What you do have to watch out for in such engineers is analysis paralysis. The ability to abstract has the downside of such engineers over thinking the problem and over engineer or make systems overly complex. These engineers also often struggle when thrown into production issues and they would get stuck theorizing as opposed to digging in and looking for root causes.

Realists — these are your WYSIWIG (What You See Is What You Get) engineers. They look at problems as they are and will quick dig in and start solving them. Ideally suited for close bounded problems they are very good at making improvements to existing systems and also troubleshoot problems in production.

Abstractionists will often struggle to work with Realists and consider them “short-sighted” or “impulsive”. As a team leader, you will need to watch for this dynamic and help resolve with sound judgement.

Connectors — Engineers being quintessential problem solvers, often tend to work alone. They typically don’t like meetings that are not discussing technical problems. However, there are a class of engineers who have the ability to communicate in others’ language. They are the connective tissue between these natural silo thinkers and will help bring clarity between competing ideas. Connectors could lean towards being natural abstractionists or Realists. They are more often than not realists though. As a team leader, you will naturally lean-in to Connectors when things don’t move or when there is time pressure and there is a need to rally people and get going under pressure.

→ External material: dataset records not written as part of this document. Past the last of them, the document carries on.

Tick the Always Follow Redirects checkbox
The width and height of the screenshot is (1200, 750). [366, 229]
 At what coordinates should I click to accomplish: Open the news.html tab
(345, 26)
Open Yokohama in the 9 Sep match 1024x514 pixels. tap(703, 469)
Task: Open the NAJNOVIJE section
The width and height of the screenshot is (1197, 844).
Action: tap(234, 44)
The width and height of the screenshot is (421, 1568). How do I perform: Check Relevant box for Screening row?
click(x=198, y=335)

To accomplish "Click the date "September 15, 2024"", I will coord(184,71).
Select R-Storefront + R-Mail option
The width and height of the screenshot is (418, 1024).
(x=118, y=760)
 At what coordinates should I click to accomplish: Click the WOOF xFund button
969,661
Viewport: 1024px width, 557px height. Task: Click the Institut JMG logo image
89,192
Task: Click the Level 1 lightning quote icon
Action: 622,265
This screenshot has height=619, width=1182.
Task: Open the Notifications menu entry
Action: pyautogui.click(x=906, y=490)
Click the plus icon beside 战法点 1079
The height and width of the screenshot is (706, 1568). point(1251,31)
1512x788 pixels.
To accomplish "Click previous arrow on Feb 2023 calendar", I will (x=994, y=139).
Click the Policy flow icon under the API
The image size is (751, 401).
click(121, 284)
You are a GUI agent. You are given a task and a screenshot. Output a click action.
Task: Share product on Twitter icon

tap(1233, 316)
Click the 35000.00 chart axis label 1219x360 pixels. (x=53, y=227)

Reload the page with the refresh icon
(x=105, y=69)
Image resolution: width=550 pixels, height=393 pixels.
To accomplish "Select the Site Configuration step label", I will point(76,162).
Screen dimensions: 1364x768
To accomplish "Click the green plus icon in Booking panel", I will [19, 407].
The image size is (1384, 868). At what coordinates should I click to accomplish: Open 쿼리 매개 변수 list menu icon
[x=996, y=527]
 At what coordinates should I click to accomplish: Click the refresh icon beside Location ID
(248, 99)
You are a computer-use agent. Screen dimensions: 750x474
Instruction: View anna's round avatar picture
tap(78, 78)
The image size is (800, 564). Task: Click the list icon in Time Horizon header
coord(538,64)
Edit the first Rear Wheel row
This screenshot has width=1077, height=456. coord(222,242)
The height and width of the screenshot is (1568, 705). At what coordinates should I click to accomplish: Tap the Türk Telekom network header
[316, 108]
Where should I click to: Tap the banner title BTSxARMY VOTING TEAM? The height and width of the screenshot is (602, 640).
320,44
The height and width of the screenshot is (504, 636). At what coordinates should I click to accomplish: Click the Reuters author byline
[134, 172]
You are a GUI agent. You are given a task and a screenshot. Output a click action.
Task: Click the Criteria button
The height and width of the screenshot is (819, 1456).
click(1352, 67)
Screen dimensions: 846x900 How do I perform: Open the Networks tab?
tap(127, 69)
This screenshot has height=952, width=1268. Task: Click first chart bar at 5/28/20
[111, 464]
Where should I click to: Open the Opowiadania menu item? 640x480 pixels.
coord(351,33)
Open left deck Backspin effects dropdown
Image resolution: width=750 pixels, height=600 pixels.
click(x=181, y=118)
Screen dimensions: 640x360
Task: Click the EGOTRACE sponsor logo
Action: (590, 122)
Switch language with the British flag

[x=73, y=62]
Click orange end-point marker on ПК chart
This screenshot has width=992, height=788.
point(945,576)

When it comes to promoting engineers to team leadership or people leadership positions, Connectors are a natural fit.

Finishers —Engineers love a challenging problem and get impatient with repetitive/grunt work. However, in any real business problem, there will be ‘not-so-fun” work that needs to get done. This will often be the last 5% of the problem and unless completed, you don’t have fit and finish. Many teams struggle with this phase and engineers will want to move to the next cool thing. There are however some engineers who will want to finish things. They will get down to do the dirty laundry and painstakingly get the team over the line. As a team leader, its essential you identify and recognize these efforts. The finishers are often unsung heroes who go unnoticed. Rewarding such efforts and making an example is key to ensure the right work ethics are promoted in the team.

As you can imagine, any real team will need engineers with all these mindsets. As a leader you yourself will have one of these mindsets. Don’t fall into the trap of building a flock that looks like you. Bring in the diversity in mindsets and have the wisdom to recognize and grow all these mindsets.

Footnote: I have often seen good team leaders become the finishers themselves. Such leaders showcase the pride of getting the job to the finish line and lead by example. After a few iterations of being an example, team members will start taking up finishing work with pride.

--

--

Suresh Marur

I have 25 years experience in leadership for product engineering companies in India. Passionate about building and growing teams that love a challenge…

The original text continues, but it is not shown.